Export __vmalloc_node_range so it can be used in modules.
Use the newly exported __vmalloc_node_range in KVM on s390 to overcome
a hardware limitation.
Claudio Imbrenda (2):
mm/vmalloc: export __vmalloc_node_range
KVM: s390: fix for hugepage vmalloc
arch/s390/kvm/pv.c | 5 ++++-
mm/vmalloc.c | 1 +
2 files changed, 5 insertions(+), 1 deletion(-)
--
2.31.1
The recent patches to add support for hugepage vmalloc mappings added a
flag for __vmalloc_node_range to allow to request small pages.
This flag is not accessible when calling vmalloc, the only option is to
call directly __vmalloc_node_range, which is not exported.

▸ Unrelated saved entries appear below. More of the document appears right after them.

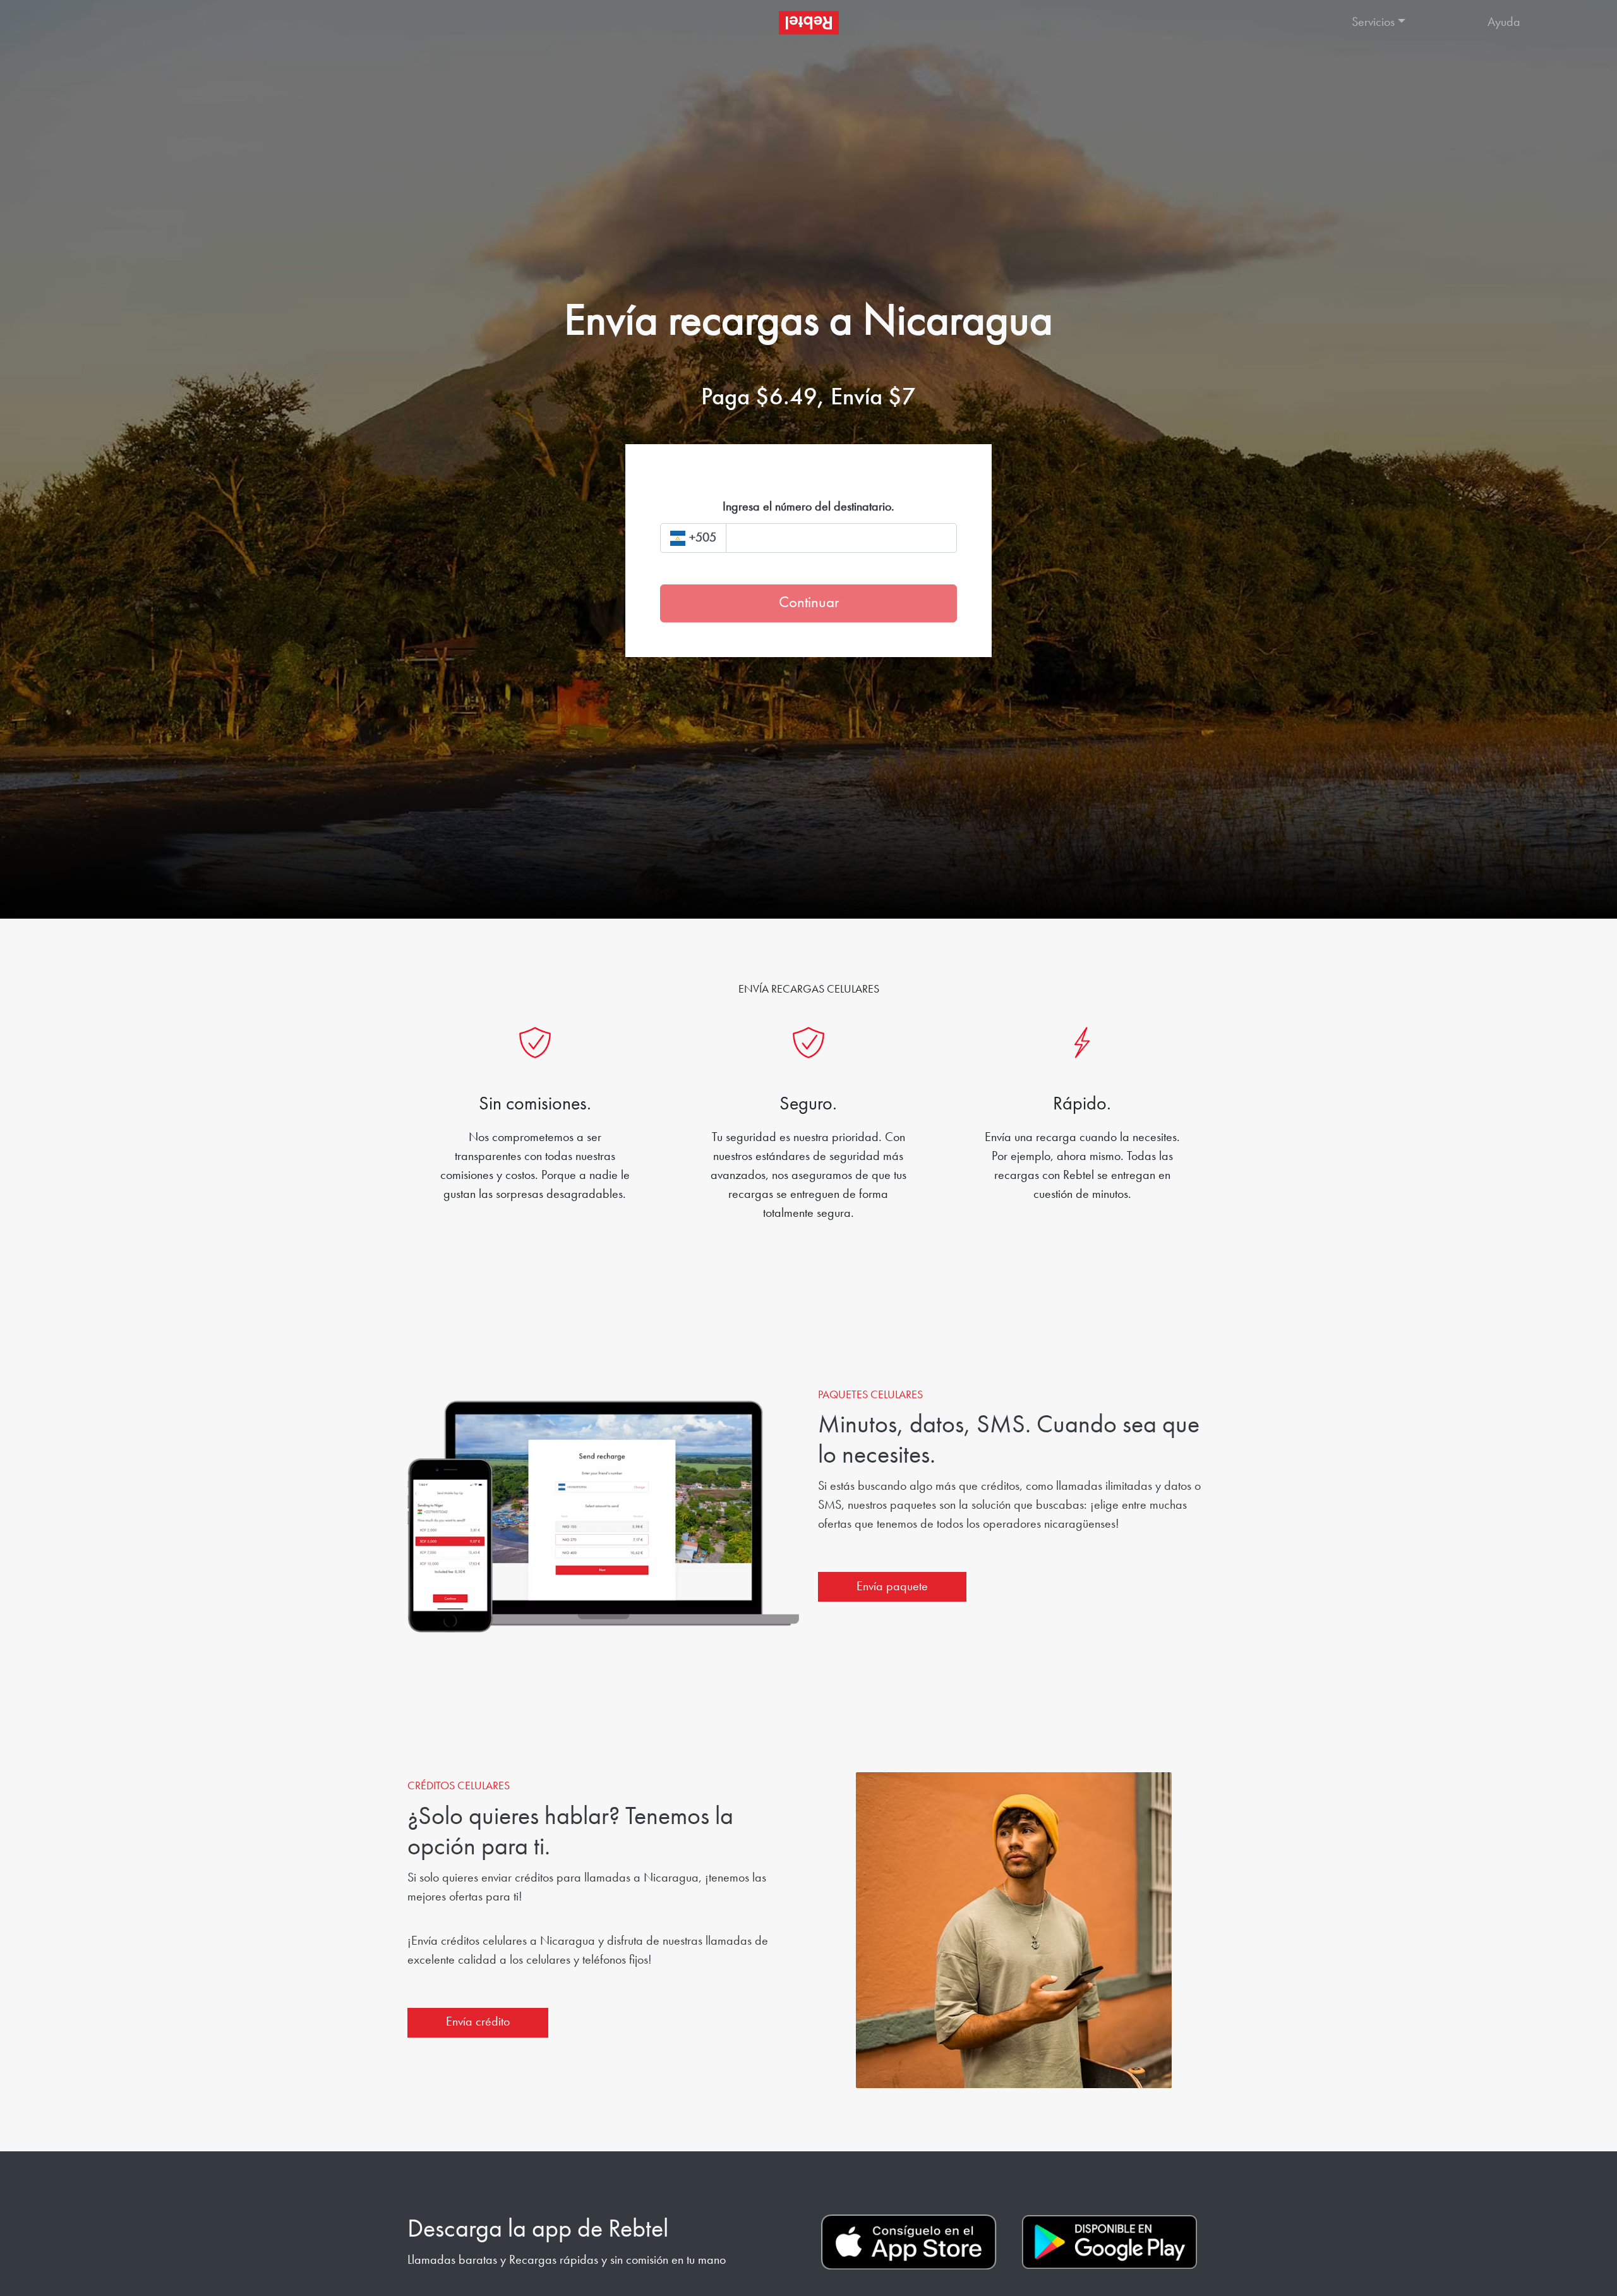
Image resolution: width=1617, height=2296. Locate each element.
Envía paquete (892, 1587)
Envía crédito (478, 2022)
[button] (1407, 23)
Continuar (809, 603)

This means that a module can't vmalloc memory with small pages.
Case in point: KVM on s390x needs to vmalloc a large area, and it needs
to be mapped with small pages, because of a hardware limitation.
This patch exports __vmalloc_node_range so it can be used in modules
too.
Signed-off-by: Claudio Imbrenda <[email protected]>
Cc: Andrew Morton <[email protected]>
Cc: Nicholas Piggin <[email protected]>
Cc: Uladzislau Rezki (Sony) <[email protected]>
Cc: Catalin Marinas <[email protected]>
Cc: Thomas Gleixner <[email protected]>
Cc: Ingo Molnar <[email protected]>
Cc: David Rientjes <[email protected]>
---
mm/vmalloc.c | 1 +
1 file changed, 1 insertion(+)
diff --git a/mm/vmalloc.c b/mm/vmalloc.c
index a13ac524f6ff..bd6fa160b31b 100644
--- a/mm/vmalloc.c
+++ b/mm/vmalloc.c
@@ -2937,6 +2937,7 @@ void *__vmalloc_node_range(unsigned long size, unsigned long align,
return NULL;
}
+EXPORT_SYMBOL_GPL(__vmalloc_node_range);
/**
* __vmalloc_node - allocate virtually contiguous memory
--
2.31.1
The Create Secure Configuration Ultravisor Call does not support using
large pages for the virtual memory area. This is a hardware limitation.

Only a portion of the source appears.